Abstract

We present the discovery of a small kinematically decoupled core of 0.″2 (60 pc) in radius as well as an outflow jet in the archetypical AGN–starburst “composite” galaxy NGC 7130 from integral field data obtained with the adaptive optics-assisted MUSE-NFM instrument on the VLT. Correcting the already good natural seeing at the time of our science verification observations with the four-laser GALACSI AO system, we reach an unprecedented spatial resolution at optical wavelengths of around 0.″15. We confirm the existence of star-forming knots arranged in a ring of 0.″58 (185 pc) in radius around the nucleus, previously observed from UV and optical Hubble Space Telescope and CO(6-5) ALMA imaging. We determine the position of the nucleus as the location of a peak in gas velocity dispersion.
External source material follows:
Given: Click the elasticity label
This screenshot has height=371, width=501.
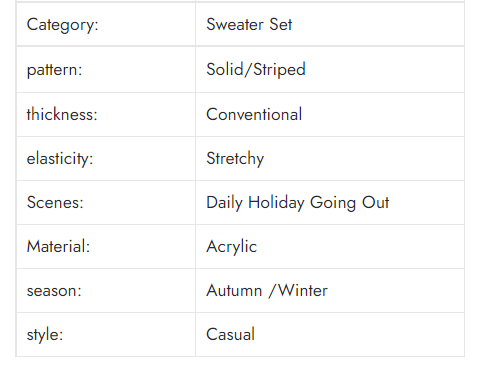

A plume of material extends towards the NE from the nucleus until at least the edge of our field of view at 2″ (640 pc) radius which we interpret as an outflow jet originating in the AGN. The plume is not visible morphologically, but is clearly characterised in our data by emission-line ratios characteristic of AGN emission, enhanced gas velocity dispersion, and distinct non-circular gas velocities. Its orientation is roughly perpendicular to the line of nodes of the rotating host galaxy disc. A circumnuclear area of positive and negative velocities of 0.″2 in radius indicates a tiny inner disc, which can only be seen after combining the integral field spectroscopic capabilities of MUSE with adaptive optics.